— Begin Text segment —

They’re doing the initial builds, and then applying it to many different use cases. Hire people who feel responsible for the work they do. The people who have an innate sense of ownership about their work,  dedicated to making it better than passable. If you can find these people (and they do exist), you’ll always be on top of your delivery.

Data Engineer

Much of the above remains true to the data engineer, certainly when it comes to attitude. Instead of working on the frameworks they’re going to be spending their time getting hands-on with the data; modelling it, testing it, transforming it, everything you’d expect.

As such, it’s important that they have a strong background in working with data. Similar to the software engineer, you can train people up in SQL and other techniques if you’ve got the right people and culture in your team, but you might want a couple of experts to begin with.

Much like the solution lead, they need to have a strong focus on what the customer wants, and be able to work closely with them to define solutions.

— End Text segment —
— Begin Dataset entries —

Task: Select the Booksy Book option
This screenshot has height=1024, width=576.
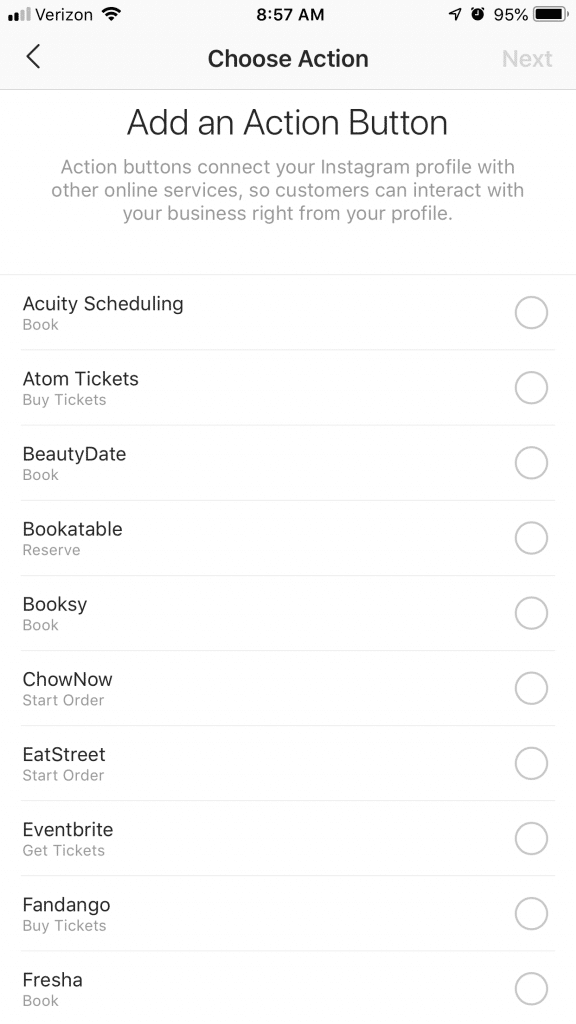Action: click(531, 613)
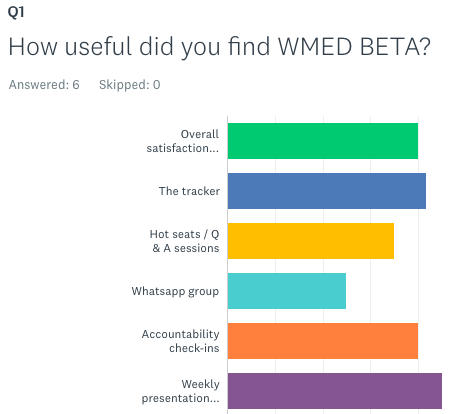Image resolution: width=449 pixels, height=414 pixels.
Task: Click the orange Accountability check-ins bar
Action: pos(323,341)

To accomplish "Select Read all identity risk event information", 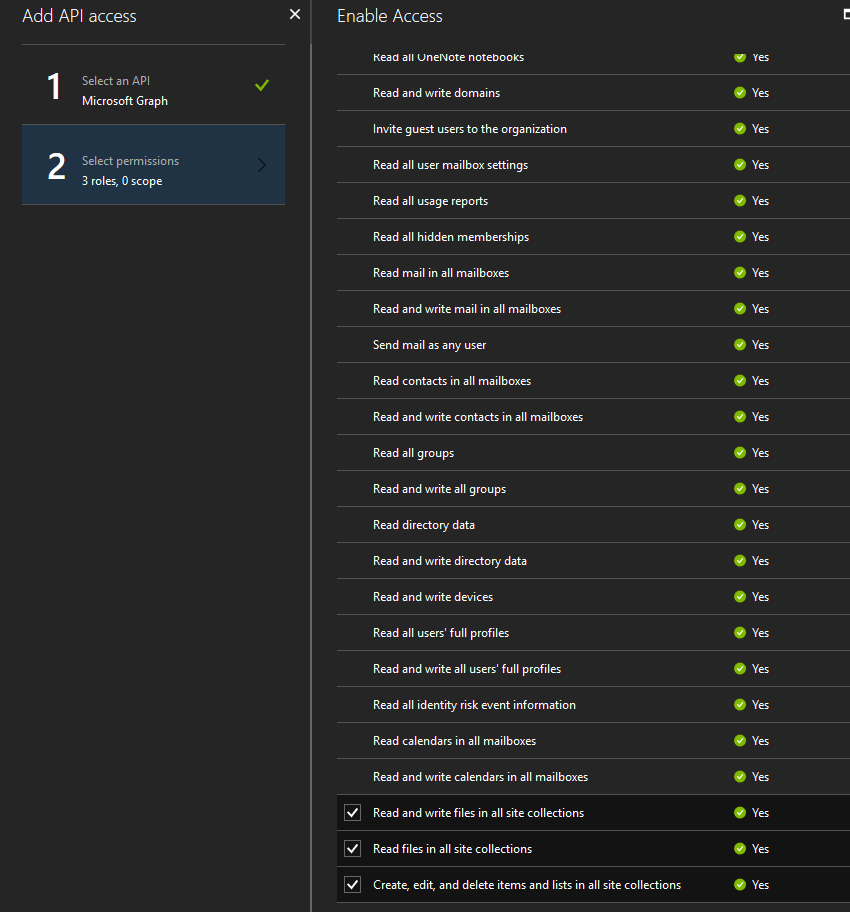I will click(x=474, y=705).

— End Dataset entries —
— Begin Dataset entries —

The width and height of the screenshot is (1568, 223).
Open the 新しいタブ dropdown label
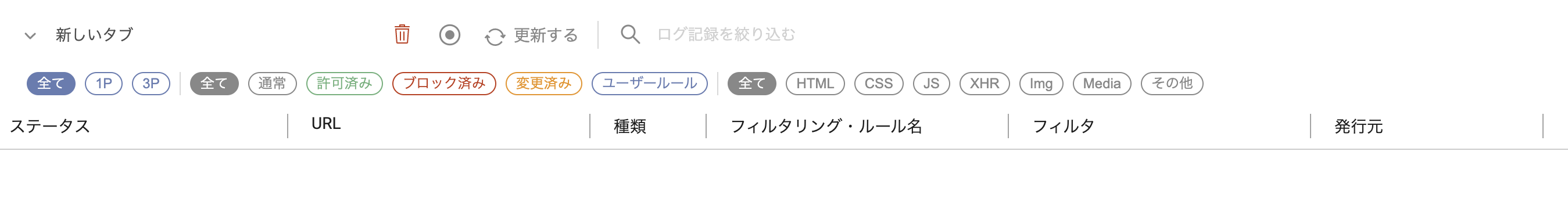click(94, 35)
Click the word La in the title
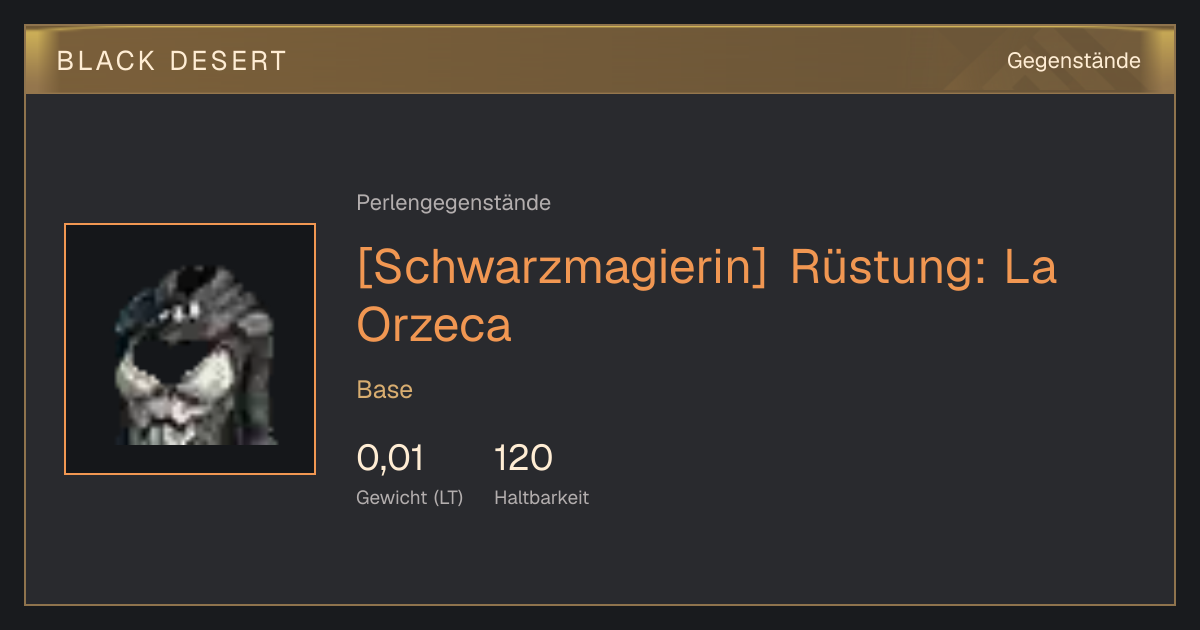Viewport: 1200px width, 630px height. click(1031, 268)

— End Dataset entries —
— Begin Dataset entries —

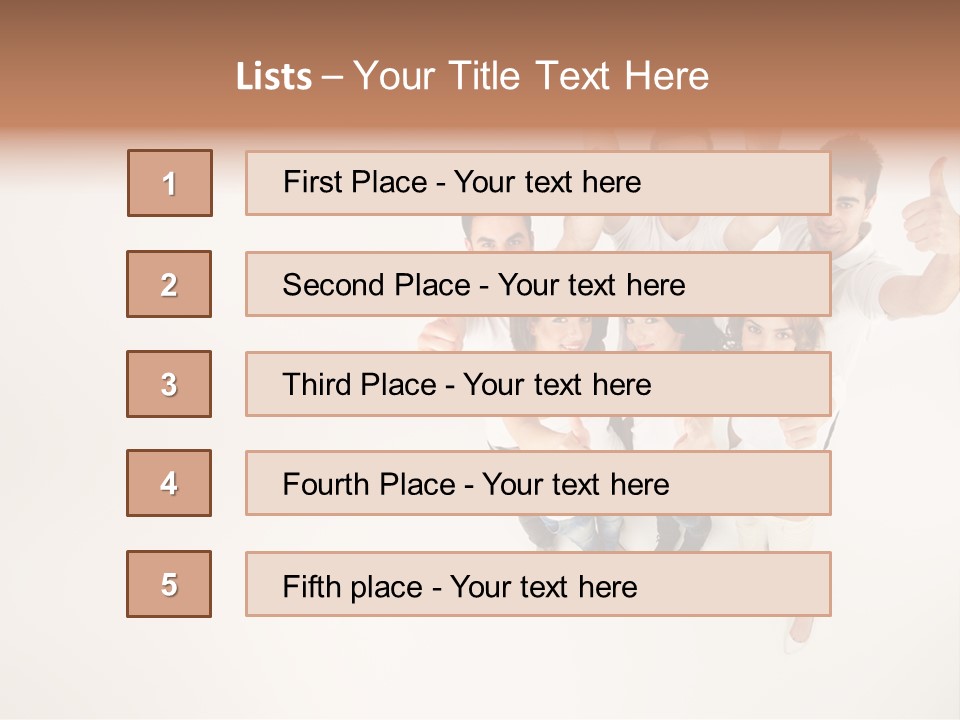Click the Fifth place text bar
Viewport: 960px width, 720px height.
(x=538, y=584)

— End Dataset entries —

Your task » Write out the text on staffing a data team between "Much of the" and "everything you’d expect.", inclusive, substituting "platforms" for "frameworks". The records play no part in the work and can be left aside.

The completed task »
Much of the above remains true to the data engineer, certainly when it comes to attitude. Instead of working on the platforms they’re going to be spending their time getting hands-on with the data; modelling it, testing it, transforming it, everything you’d expect.